Foto diambil dari : Focus Taiwan
Majikan dari sekitar 150.000 pengasuh migran yang tinggal di Taiwan diharuskan membayar premi asuransi terkait kerja wajib atas nama mereka, Kementerian Tenaga Kerja (MOL) mengatakan Selasa saat bersiap untuk mengirimkan pemberitahuan pembayaran premi terbaru.
Chen Wen-tsung (陳文宗), wakil kepala Departemen Asuransi Tenaga Kerja MOL, mengatakan bahwa di bawah Undang-Undang Asuransi dan Perlindungan Kecelakaan Kerja, yang mulai berlaku pada 1 Mei, pengasuh migran dilindungi oleh Asuransi Kecelakaan Kerja seperti cedera pekerjaan, dan premi harus dibayar penuh oleh pemberi kerjanya.

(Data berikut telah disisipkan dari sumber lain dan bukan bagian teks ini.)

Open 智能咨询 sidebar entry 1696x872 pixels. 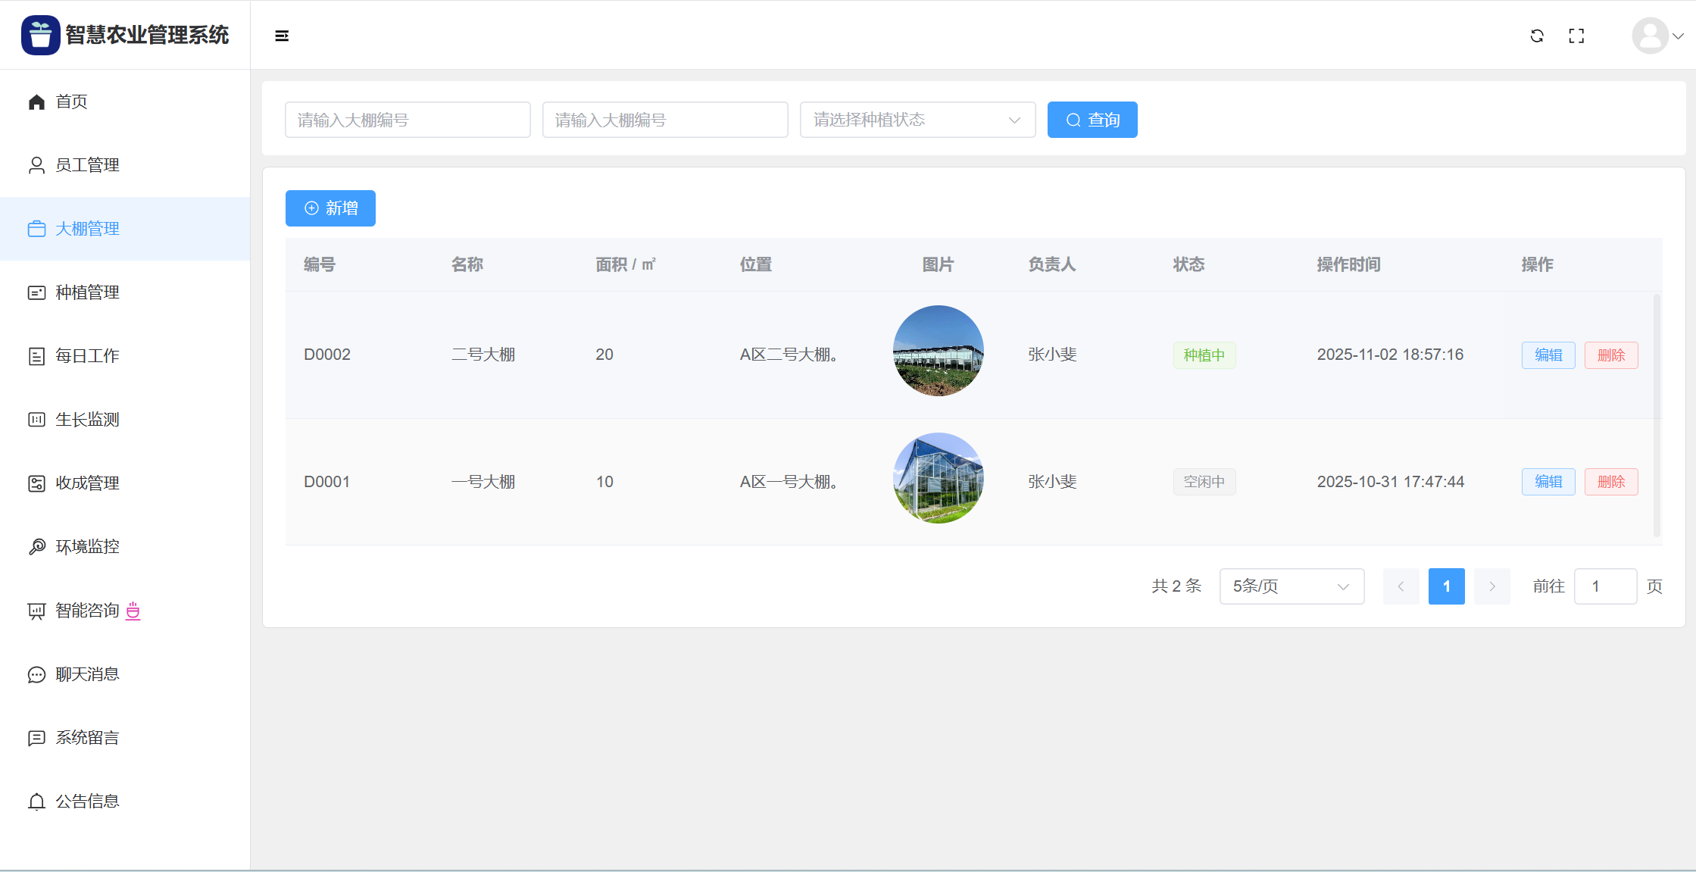(x=87, y=611)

Hingga Agustus, ada 151.628 pengasuh migran yang tinggal di Taiwan.
Premi untuk Asuransi Kecelakaan Kerja pengasuh yang tinggal di dalam dihitung berdasarkan upah bulanan minimum sebesar NT$25.250 (US$816) di bawah Undang-Undang Standar Ketenagakerjaan, meskipun upah bulanan minimum mereka ditetapkan sebesar NT$20.000 dan mereka tidak ditanggung oleh Asuransi Kecelakaan Kerja ketentuan Undang-undang, menurut MOL.
Akibatnya, premi asuransi triwulanan untuk pengasuh migran yang tinggal di dalam adalah sekitar NT$135, kata Chen.
Majikan yang tidak membayar premi akan dikenakan biaya keterlambatan mulai dari 0,2 persen dari premi, namun dinaikkan 0,2 persen setiap hari hingga mencapai 20 persen dari premi, katanya.
Di bawah Undang-Undang Asuransi dan Perlindungan Kecelakaan Kerja, Biro Asuransi Tenaga Kerja diharuskan membayar kompensasi pertama kepada pekerja migran yang terbukti mengalami cedera di tempat kerja, kemudian meminta penggantian dari majikan yang tidak membayar premi, kata MOL.